## What this task involves
For each line of the listing that includes the word "will", show the whole line.

## Records for the exercise
———

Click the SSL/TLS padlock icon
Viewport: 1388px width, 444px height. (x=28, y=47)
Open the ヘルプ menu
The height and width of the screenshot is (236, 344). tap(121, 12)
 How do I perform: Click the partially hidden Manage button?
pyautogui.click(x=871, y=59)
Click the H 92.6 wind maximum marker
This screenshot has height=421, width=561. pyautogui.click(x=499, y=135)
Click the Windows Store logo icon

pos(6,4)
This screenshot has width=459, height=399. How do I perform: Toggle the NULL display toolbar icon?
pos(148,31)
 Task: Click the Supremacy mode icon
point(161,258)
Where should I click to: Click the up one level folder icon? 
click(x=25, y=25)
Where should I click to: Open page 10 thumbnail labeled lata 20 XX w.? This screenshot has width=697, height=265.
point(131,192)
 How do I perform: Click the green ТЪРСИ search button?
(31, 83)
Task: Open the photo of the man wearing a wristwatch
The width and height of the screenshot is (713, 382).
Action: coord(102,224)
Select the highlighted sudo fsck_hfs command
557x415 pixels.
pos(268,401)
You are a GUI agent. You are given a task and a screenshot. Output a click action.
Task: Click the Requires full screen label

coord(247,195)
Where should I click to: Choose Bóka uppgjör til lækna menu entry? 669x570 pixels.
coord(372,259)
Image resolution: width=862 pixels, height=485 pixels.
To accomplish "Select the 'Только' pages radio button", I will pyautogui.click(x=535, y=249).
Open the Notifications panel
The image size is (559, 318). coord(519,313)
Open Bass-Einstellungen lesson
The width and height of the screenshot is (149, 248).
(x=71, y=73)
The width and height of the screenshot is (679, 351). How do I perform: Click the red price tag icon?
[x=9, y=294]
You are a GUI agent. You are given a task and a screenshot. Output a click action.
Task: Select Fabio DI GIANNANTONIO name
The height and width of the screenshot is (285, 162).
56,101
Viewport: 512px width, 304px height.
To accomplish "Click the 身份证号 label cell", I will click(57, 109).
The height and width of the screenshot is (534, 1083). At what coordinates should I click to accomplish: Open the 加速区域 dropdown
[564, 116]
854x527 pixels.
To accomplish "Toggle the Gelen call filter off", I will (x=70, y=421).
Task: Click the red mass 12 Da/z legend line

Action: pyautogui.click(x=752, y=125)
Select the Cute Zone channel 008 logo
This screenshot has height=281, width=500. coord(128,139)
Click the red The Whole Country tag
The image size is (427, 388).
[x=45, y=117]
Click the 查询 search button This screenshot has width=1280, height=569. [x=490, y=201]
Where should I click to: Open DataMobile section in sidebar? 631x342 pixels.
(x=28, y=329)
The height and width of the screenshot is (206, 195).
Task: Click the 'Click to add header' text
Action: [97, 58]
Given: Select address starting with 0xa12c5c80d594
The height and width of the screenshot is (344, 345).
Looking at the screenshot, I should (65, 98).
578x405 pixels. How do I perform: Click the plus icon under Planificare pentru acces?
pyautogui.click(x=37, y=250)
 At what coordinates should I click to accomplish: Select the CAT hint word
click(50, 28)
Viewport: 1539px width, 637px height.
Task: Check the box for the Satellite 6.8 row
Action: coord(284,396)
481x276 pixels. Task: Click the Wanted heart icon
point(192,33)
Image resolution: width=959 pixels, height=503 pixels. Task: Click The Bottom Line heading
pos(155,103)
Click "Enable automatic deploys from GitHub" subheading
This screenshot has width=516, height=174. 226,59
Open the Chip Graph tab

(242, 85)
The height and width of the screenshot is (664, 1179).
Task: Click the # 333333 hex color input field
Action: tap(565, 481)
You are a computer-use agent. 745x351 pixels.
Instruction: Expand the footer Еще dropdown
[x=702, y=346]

———

## Response below
To accomplish "Select the 'Только' pages radio button", I will pyautogui.click(x=535, y=249).
To accomplish "Click the 身份证号 label cell", I will click(57, 109).
To accomplish "Toggle the Gelen call filter off", I will (x=70, y=421).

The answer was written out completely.